Jean-Paul Beens, responsable des affaires publiques chez le fabricant d’engrais Yara, estime que les agriculteurs devraient être encouragés à s’approprier les innovations technologiques. « Les agriculteurs ne devraient pas être étouffés par des règlementations supplémentaires, mais plutôt poussés à explorer ce potentiel technologique avec toute la souplesse possible », a-t-il déclaré à EurActiv. Selon lui, les innovations de l’agriculture de précision liées à la nutrition des plantes – comme les capteurs, les testeurs ou les applications pour Smartphone – ont des bénéfices environnementaux considérables.

Pour la Copa-Cogeca, les agriculteurs européens doivent avoir accès aux dernières technologies afin d’être compétitifs sur les marchés mondiaux.
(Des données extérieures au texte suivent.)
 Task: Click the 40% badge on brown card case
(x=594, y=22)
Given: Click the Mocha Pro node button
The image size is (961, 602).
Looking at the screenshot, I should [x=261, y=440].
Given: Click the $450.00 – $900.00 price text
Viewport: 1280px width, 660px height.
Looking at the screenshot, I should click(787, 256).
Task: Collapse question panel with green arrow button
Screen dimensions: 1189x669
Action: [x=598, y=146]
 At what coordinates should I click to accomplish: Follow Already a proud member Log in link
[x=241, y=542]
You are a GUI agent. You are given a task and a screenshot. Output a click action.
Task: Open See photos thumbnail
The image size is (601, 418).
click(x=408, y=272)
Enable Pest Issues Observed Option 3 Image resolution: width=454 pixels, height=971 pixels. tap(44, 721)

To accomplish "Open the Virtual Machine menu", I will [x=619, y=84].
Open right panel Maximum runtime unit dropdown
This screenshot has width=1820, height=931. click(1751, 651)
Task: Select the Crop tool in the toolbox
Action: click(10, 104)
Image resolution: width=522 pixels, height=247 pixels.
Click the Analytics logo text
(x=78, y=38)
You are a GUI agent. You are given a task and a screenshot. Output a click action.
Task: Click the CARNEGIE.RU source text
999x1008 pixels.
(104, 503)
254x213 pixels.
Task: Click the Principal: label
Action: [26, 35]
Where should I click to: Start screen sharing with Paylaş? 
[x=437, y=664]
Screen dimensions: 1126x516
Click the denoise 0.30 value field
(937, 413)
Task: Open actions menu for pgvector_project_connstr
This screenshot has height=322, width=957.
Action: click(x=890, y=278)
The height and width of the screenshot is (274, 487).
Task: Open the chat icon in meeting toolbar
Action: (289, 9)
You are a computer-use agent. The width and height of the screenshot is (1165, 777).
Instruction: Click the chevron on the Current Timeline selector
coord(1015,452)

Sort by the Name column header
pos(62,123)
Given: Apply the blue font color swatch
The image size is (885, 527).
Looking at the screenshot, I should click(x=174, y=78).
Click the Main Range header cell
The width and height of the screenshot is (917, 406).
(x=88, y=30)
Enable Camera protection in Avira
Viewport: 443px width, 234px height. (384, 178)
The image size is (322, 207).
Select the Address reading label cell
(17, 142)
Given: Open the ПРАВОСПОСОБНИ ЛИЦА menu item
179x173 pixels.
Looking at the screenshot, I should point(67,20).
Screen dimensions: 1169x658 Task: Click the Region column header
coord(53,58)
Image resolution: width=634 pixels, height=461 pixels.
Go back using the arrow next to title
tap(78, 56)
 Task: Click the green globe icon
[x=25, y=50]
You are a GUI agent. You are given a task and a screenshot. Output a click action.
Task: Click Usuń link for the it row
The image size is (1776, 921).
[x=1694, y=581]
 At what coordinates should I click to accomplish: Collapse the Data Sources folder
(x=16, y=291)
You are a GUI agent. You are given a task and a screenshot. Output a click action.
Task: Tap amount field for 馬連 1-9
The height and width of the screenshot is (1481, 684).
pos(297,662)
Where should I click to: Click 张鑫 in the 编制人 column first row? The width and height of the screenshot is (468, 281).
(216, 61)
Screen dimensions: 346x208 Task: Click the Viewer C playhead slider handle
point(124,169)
L’association souligne toutefois que l’innovation dans le cadre de nouvelles initiatives réglementaires peut poser des défis de taille. « Une inquiétude que nous partageons avec les fabricants est que les fonds dédiés à la recherche soient dépensés pour être conformes aux réglementations plutôt que pour financer des innovations », craint Daniel Azevedo. « Dans le domaine des machines intelligentes par exemple, nous devons respecter les réglementations et atteindre des objectifs environnementaux ambitieux. »

« Les machines agricoles sont des investissements en capitaux intenses pour les agriculteurs. Il est donc important de s’assurer que tous les équipements techniques nécessaires sont disponibles à l’avenir pour répondre aux besoins spécifiques de l’agriculture à un coût raisonnable », a-t-il conclu.

Prochaines étapes

  • Novembre: La Commission européenne lance une étude d’impact.
  • Mi-2017: La Commission doit déterminer si l’ABS doit être rendu obligatoire pour les tracteurs d’une vitesse de 40-60km/h.